🤖 AI Summary
Materials science faces persistent AI adoption bottlenecks, including multi-source heterogeneous data, poor generalizability, limited interpretability, class imbalance, and challenges in multimodal fusion. To address these, this paper presents a systematic survey of foundational models (FMs), large language model (LLM)-based agents, standardized datasets, and open-source tools tailored for materials science (MatSci). We introduce, for the first time, a task-driven taxonomy comprising six application frameworks—e.g., materials discovery, structural design, and property prediction—as well as a novel FM task classification system. Furthermore, we propose an integrated roadmap combining multimodal fusion, continual learning, and trustworthy AI, synergizing LLM agents with autonomous experimental platforms. Our approach significantly enhances cross-scale materials modeling accuracy and automation capability. This work delivers the first comprehensive, technically grounded roadmap for AI-powered materials research and development.
📝 Abstract
Foundation models (FMs) are catalyzing a transformative shift in materials science (MatSci) by enabling scalable, general-purpose, and multimodal AI systems for scientific discovery. Unlike traditional machine learning models, which are typically narrow in scope and require task-specific engineering, FMs offer cross-domain generalization and exhibit emergent capabilities. Their versatility is especially well-suited to materials science, where research challenges span diverse data types and scales.

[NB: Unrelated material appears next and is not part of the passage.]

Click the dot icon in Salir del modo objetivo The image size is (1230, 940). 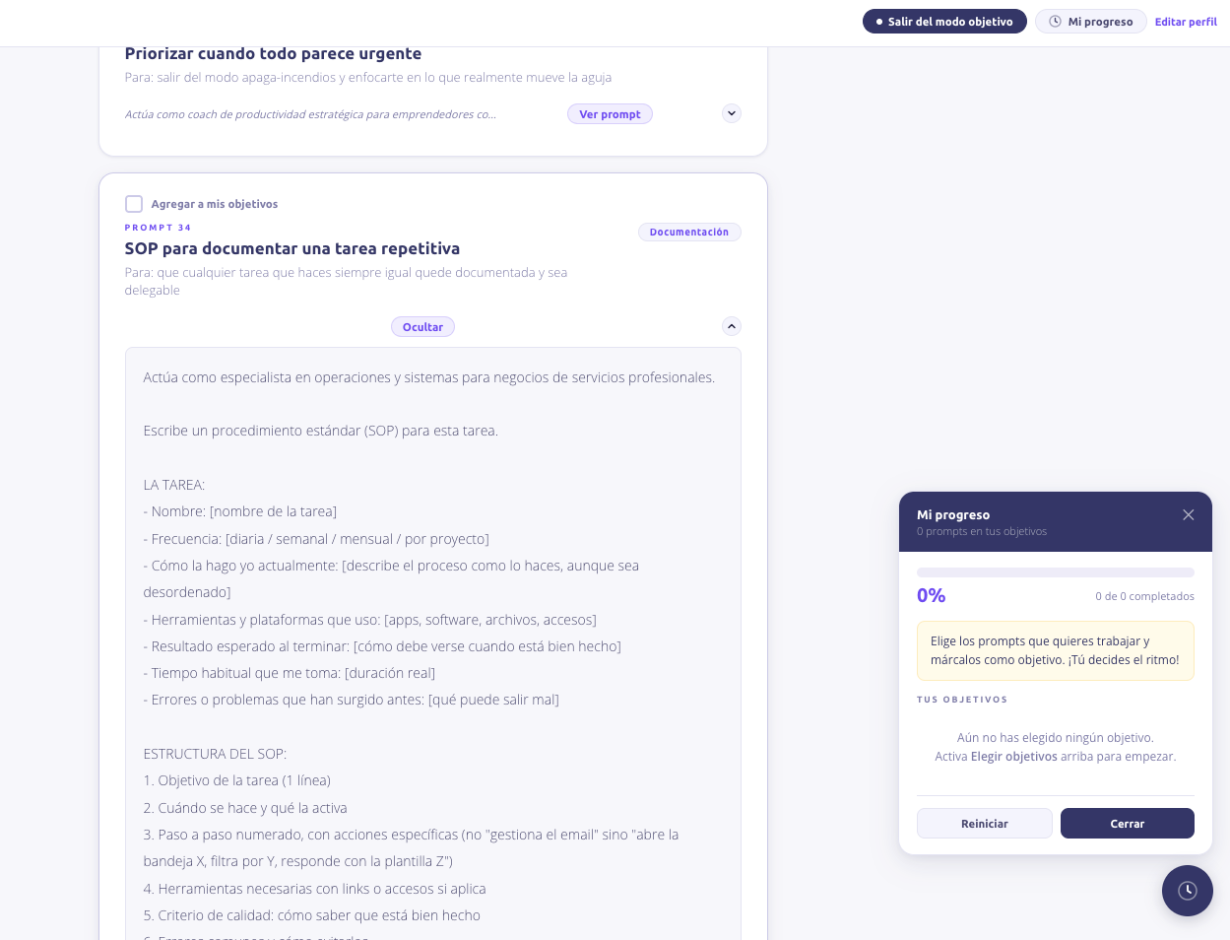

This survey provides a comprehensive overview of foundation models, agentic systems, datasets, and computational tools supporting this growing field. We introduce a task-driven taxonomy encompassing six broad application areas: data extraction, interpretation and Q&A; atomistic simulation; property prediction; materials structure, design and discovery; process planning, discovery, and optimization; and multiscale modeling. We discuss recent advances in both unimodal and multimodal FMs, as well as emerging large language model (LLM) agents. Furthermore, we review standardized datasets, open-source tools, and autonomous experimental platforms that collectively fuel the development and integration of FMs into research workflows. We assess the early successes of foundation models and identify persistent limitations, including challenges in generalizability, interpretability, data imbalance, safety concerns, and limited multimodal fusion. Finally, we articulate future research directions centered on scalable pretraining, continual learning, data governance, and trustworthiness.